When he weaves Homer’s ‘Odyssey,’ Vogt does not show us Ulysses or the sirens; he offers us a material that evokes the movement of the sea, the passage of time, the hero’s wandering. This approach recalls the distinction that Borges makes between allegory, which is only a mechanical transposition of abstract ideas into concrete images, and symbol, which is open to a multiplicity of interpretations. Vogt’s weavings are profoundly symbolic in the Borgesian sense: they do not represent, they evoke.
The Argentine writer wrote that ‘the book is an extension of memory and imagination’ [5]. Vogt seems to share this vision when he talks about creating works that allow us to ‘feel the text and experience its aura in a fraction of a second.’ It is not a question of summarizing or simplifying the literary work, but of capturing its essence, of preserving its complexity while making it immediately perceptible.
What radically differentiates Vogt from so many contemporary artists who play with text is his deep respect for literature. He does not treat books as mere materials to be diverted, but as universes to be explored and honored. His act of cutting is not destructive but transformative: he does not kill the text, he gives it new life.

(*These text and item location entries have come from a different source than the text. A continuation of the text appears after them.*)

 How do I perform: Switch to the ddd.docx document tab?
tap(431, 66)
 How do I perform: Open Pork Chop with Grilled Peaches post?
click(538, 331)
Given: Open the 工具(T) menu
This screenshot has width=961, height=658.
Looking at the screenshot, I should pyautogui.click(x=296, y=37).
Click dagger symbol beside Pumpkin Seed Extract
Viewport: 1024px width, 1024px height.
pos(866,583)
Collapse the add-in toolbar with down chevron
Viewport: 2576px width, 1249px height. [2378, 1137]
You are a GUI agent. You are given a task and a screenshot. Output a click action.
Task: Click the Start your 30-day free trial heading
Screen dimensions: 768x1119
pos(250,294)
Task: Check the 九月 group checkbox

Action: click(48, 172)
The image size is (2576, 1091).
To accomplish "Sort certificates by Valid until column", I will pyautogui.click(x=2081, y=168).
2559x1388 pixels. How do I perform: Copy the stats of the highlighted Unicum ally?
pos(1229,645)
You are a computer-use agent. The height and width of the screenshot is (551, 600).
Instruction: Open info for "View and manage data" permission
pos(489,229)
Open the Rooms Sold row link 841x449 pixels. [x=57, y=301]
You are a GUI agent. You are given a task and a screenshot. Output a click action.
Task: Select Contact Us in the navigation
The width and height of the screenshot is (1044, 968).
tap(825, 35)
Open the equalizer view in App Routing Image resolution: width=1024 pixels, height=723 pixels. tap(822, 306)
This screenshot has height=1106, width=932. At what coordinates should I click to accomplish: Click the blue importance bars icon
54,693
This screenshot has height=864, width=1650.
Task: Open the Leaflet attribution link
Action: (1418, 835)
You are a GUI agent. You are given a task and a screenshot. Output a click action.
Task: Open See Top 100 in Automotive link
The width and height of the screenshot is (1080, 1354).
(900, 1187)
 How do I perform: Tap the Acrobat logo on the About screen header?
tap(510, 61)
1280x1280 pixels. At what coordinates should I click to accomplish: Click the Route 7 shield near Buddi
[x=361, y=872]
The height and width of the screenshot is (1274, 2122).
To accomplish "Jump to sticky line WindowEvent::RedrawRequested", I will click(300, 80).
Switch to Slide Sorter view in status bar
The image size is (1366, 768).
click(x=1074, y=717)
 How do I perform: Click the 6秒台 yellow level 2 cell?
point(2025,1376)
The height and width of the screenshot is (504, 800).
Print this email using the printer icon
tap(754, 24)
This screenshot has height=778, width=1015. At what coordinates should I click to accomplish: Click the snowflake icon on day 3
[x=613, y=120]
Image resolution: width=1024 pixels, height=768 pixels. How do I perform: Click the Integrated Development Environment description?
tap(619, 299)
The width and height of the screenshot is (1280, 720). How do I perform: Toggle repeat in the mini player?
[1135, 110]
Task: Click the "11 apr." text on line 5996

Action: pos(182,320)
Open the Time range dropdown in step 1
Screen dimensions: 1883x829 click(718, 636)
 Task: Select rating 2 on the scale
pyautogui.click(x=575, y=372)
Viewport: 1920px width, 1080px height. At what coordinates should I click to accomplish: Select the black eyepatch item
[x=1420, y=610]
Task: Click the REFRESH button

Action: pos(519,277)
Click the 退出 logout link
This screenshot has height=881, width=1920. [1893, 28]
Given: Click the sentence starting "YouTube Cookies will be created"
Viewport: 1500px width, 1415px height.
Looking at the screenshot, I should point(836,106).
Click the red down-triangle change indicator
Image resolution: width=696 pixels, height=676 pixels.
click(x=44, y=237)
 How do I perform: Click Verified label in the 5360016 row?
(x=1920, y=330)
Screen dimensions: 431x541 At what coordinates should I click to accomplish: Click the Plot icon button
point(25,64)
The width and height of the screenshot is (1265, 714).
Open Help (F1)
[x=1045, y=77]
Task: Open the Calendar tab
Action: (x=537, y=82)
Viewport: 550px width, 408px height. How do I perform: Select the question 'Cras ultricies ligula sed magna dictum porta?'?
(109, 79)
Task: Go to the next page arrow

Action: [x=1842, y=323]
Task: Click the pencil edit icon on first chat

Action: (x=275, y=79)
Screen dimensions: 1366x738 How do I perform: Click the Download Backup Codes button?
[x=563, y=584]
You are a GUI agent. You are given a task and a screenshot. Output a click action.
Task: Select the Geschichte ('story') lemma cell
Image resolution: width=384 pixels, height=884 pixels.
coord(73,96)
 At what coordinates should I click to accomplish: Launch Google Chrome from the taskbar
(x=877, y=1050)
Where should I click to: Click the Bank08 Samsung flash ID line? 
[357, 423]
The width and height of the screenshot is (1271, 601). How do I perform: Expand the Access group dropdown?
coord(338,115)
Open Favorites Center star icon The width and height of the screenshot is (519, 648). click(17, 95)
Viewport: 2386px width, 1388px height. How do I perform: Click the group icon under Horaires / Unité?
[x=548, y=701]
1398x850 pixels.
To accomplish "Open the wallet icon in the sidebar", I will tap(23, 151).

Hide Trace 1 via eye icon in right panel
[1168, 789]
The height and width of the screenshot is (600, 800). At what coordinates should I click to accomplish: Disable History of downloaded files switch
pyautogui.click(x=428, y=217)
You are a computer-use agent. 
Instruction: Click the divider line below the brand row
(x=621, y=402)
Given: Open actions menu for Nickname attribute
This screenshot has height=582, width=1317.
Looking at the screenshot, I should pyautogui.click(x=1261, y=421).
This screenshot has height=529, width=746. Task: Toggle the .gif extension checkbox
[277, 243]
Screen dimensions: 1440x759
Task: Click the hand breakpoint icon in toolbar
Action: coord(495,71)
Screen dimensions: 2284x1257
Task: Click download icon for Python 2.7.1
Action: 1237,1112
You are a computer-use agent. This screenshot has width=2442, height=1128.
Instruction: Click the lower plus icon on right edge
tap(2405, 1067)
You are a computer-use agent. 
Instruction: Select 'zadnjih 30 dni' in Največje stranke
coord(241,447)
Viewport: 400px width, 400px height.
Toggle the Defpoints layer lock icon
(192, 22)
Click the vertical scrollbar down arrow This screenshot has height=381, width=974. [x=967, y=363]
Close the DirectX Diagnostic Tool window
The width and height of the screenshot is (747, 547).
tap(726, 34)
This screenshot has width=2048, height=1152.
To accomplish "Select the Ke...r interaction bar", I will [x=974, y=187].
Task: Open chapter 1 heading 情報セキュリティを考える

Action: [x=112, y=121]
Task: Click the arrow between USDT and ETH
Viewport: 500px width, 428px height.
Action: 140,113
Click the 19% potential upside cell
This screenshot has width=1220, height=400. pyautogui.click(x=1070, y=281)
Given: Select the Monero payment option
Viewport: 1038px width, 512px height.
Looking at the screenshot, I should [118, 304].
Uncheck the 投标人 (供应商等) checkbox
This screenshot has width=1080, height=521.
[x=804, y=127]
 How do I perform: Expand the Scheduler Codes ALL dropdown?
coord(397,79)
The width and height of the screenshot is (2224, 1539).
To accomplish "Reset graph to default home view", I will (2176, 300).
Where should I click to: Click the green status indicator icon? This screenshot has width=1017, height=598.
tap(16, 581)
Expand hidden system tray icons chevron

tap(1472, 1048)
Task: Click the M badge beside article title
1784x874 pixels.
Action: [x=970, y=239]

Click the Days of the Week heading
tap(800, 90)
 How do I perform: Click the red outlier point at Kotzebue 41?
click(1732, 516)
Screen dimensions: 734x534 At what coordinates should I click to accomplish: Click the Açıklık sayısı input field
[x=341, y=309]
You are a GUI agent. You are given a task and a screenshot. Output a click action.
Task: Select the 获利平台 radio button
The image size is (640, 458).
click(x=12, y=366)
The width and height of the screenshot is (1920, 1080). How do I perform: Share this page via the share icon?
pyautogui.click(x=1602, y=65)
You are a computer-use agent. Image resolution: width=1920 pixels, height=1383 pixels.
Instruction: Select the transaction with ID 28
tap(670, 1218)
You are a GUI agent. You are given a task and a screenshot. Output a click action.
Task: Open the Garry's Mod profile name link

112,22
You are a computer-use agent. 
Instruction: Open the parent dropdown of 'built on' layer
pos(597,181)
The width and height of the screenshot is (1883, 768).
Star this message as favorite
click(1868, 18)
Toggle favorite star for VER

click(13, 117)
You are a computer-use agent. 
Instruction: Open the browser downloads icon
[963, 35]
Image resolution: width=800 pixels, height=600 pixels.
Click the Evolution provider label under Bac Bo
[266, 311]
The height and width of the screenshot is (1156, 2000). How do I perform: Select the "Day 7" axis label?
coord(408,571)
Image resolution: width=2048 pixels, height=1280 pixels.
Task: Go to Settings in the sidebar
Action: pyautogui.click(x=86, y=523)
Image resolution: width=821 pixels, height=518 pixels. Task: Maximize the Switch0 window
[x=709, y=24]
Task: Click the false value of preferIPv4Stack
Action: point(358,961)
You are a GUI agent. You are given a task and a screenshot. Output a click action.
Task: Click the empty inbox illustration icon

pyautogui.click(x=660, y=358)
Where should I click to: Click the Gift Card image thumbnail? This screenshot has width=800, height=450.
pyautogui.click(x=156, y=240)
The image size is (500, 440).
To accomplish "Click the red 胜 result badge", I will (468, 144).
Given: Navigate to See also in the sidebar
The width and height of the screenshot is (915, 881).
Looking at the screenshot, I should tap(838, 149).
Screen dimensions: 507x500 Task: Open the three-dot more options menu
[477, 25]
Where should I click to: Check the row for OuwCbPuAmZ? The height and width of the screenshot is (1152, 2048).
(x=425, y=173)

What makes Ilann Vogt great is his ability to fully inhabit this intermediary space between craftsmanship and conceptual art, between literature and visual arts, between tradition and innovation. In an artistic world that often values the spectacular and the immediate, he offers a work that demands time and attention, a work that, like the great books he transforms, reveals itself progressively to those who know how to look at it.
So the next time you pass by one of his works, take the time. Stop. Look at how the light plays on the folds of the woven paper. Try to decipher a few scattered words that emerge from the weaving. And perhaps, just perhaps, you will grasp in an instant what the writer took years to write and the reader hours to read. This is the miracle that Ilann Vogt offers us: not the destruction of the book, but its transfiguration.
- Levi-Strauss, Claude. Structural Anthropology. Plon, 1958.
- Borges, Jorge Luis. Fictions. Translated by P. Verdevoye and N. Ibarra. Gallimard, 1951.
- Borges, Jorge Luis. ‘The Library of Babel’ in Fictions. Gallimard, 1951.
- Borges, Jorge Luis. ‘The Aleph’ in The Aleph. Translated by R. Caillois and R. L.-F. Durand. Gallimard, 1967.
- Borges, Jorge Luis. ‘The book’ in Conferences. Translated by F. Rosset. Gallimard, 1985.